Wilson’s father, Woodrow, owned and operated a barbershop and restaurant in downtown Montgomery. Years earlier he had offered rides in support of the Montgomery bus boycott.
“My parents were concerned about my safety,” said Wilson, one of 10 brothers and sisters. “So I prepared meals at our restaurant for the marchers.”
Wilson, who retired in 2010 after 37 1/2 years at Alabama Power, said he hoped the movie would be accurate and true to life.
“I’m interested to see how they depicted things, whether or not it’s going to be in line with what actually happened,” he said. “Unless you were involved, you really didn’t get the feel of it.”
Douglas Chandler went to work for Alabama Power in 1971 and eventually became a lead lineman. Like Wilson, he attended a segregated all-black high school.
“Things got heated up around 1963,” said Chandler, who was raised and still lives in Auburn. “We’ve made a lot of progress, but we’ve still got a long way to go.”
The movie shows the marchers being tear-gassed and beaten as they attempt to cross the Edmund Pettus Bridge in Selma. It also touches on the violence that plagued Birmingham at the time.
On Sept. 15, 1963, a bomb exploded at the Sixteenth Street Baptist Church, one block from the Alabama Power building. Four young girls, including Addie Mae Collins, were killed. Addie Mae’s sister Sarah was badly injured.
“When the movie came on, it scared me to death, had me shaken up,” said Sarah Collins Rudolph, who watched a screening with her husband, George. “It started with a bombing and young girls walking. We weren’t expecting that. It took me back to that time when I did hear the bombing.”
Sarah, who lost an eye in the blast, is writing a book about the experience.
“My wife went through a war and survived it,” said George.
As a company, Alabama Power was not immune to the troubles.
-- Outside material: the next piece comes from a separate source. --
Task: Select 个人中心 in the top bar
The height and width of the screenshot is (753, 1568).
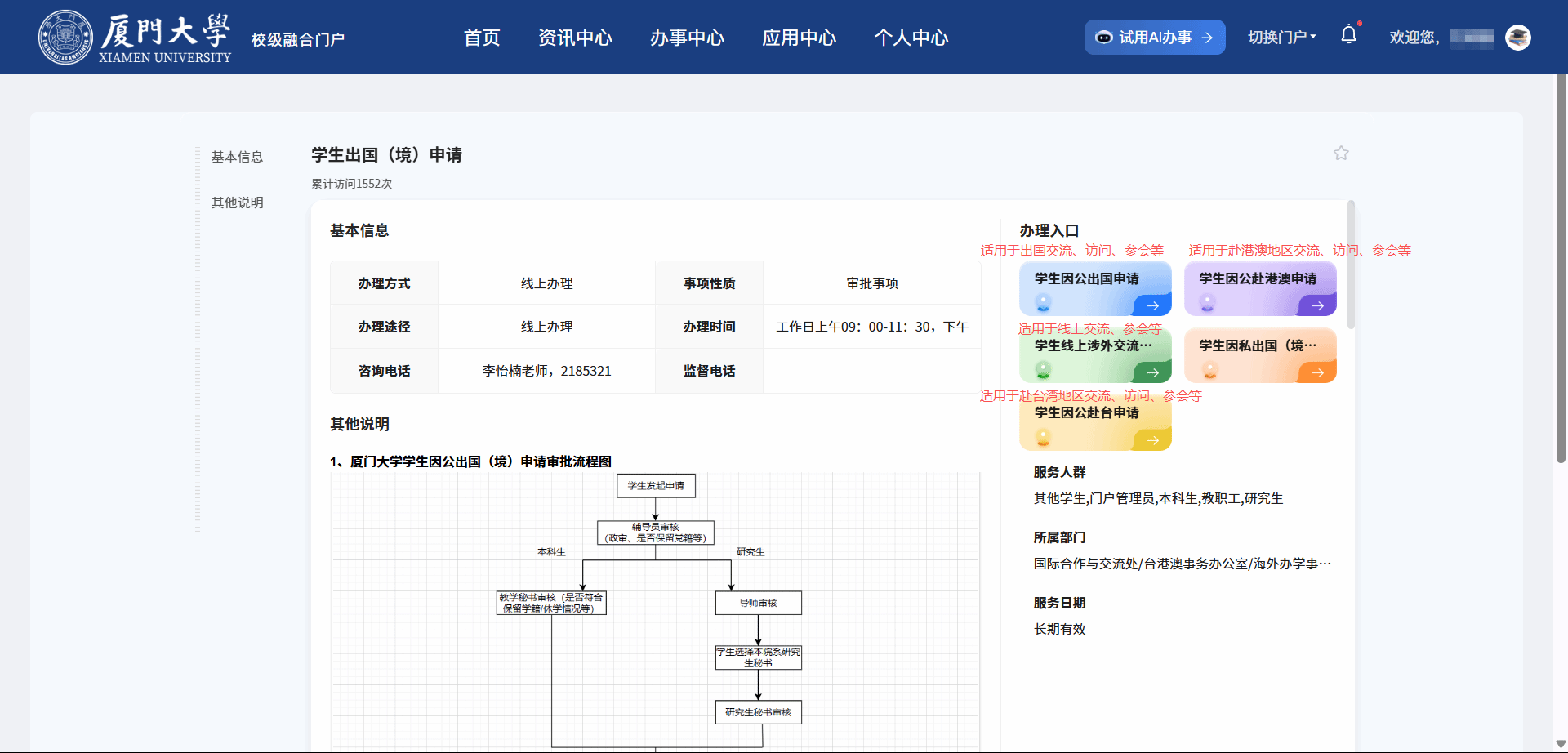Action: (x=911, y=38)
Earlier in the century, it was targeted by the Ku Klux Klan because it sent integrated workforces out on calls, according to Leah Atkins’ book “Developed for the Service of Alabama.”
The company worked behind the scenes to help moderate political views on race. Today, it supports the city’s most important civil rights institutions, including the Sixteenth Street Baptist Church and the Birmingham Civil Rights Institute.
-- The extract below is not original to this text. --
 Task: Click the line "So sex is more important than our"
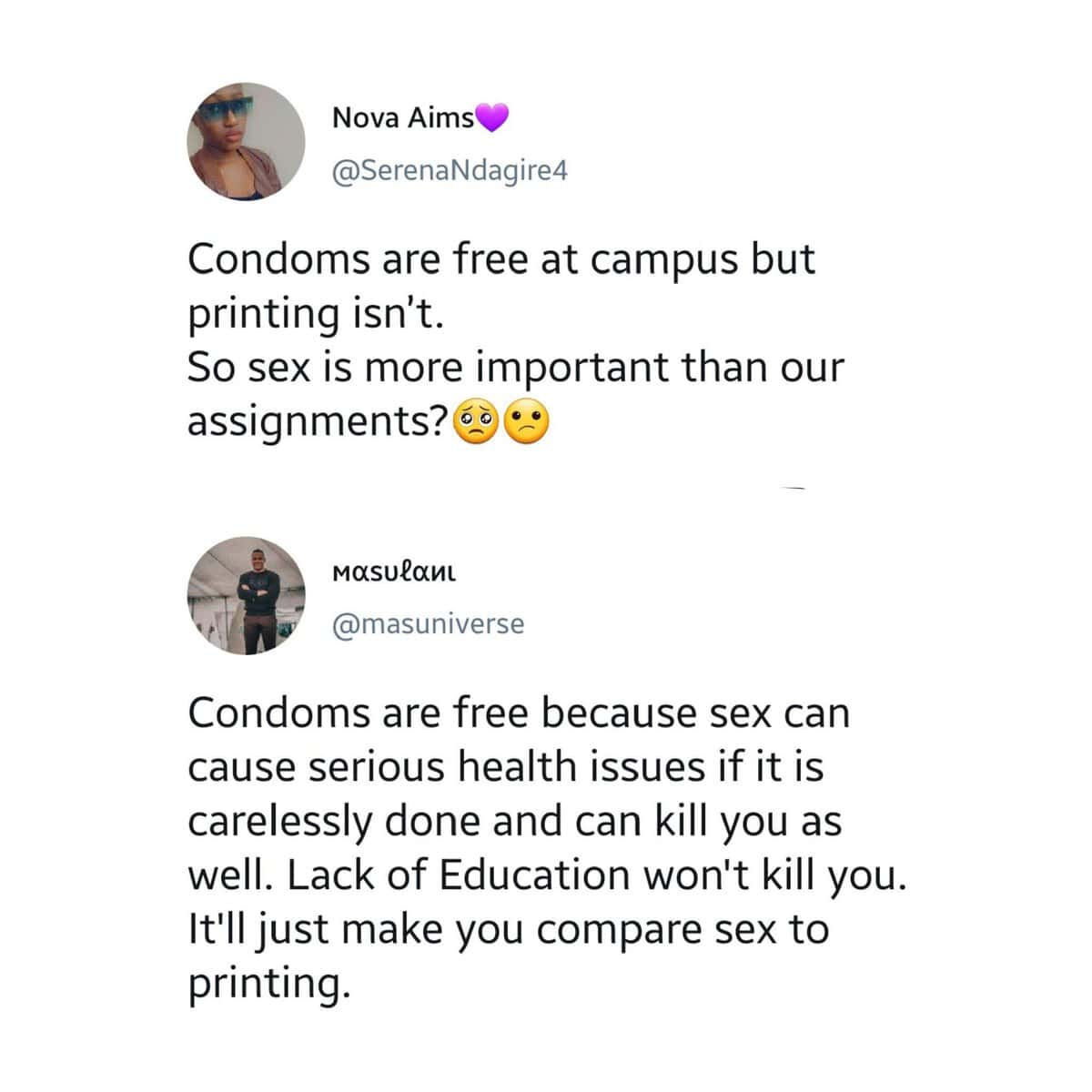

“This block really changed how the world looked at civil rights,” said Ahmad Ward, head of Education and Exhibitions at the institute, referring to the church bombing and the fire hosing of young children demonstrating in Kelly Ingram Park.
“I think [the movie] is a great thing for Alabama,” he said. “This is a pivotal event in American history, not just civil rights history.”
Through its Alabama Power Foundation, the company has helped fund the Selma-to-Montgomery Commemorative March — the National Voting Rights Museum and Institute in Selma – Rev. Martin Luther King Jr. Unity Breakfasts — and Montgomery Bus Boycott commemorations.
Alabama Power also backs the Birmingham Civil Rights Heritage Trail, which was expanded last March to three new locations: Smithfield, East Thomas and Enon Ridge.
Ward said citizens from all over the country came to Selma in 1965 to march 50 miles for voting rights.
“People walked it with medical problems, missing limbs, you name it,” said Ward. “It was all because of an ideal. It showed the power of non-violence.”
Chandler, 70, said the key is understanding.
“We all come from a different culture,” he said. “If everybody would sit back and try to understand each other — if I understand yours and you understand mine – then I think we can see eye-to-eye better.”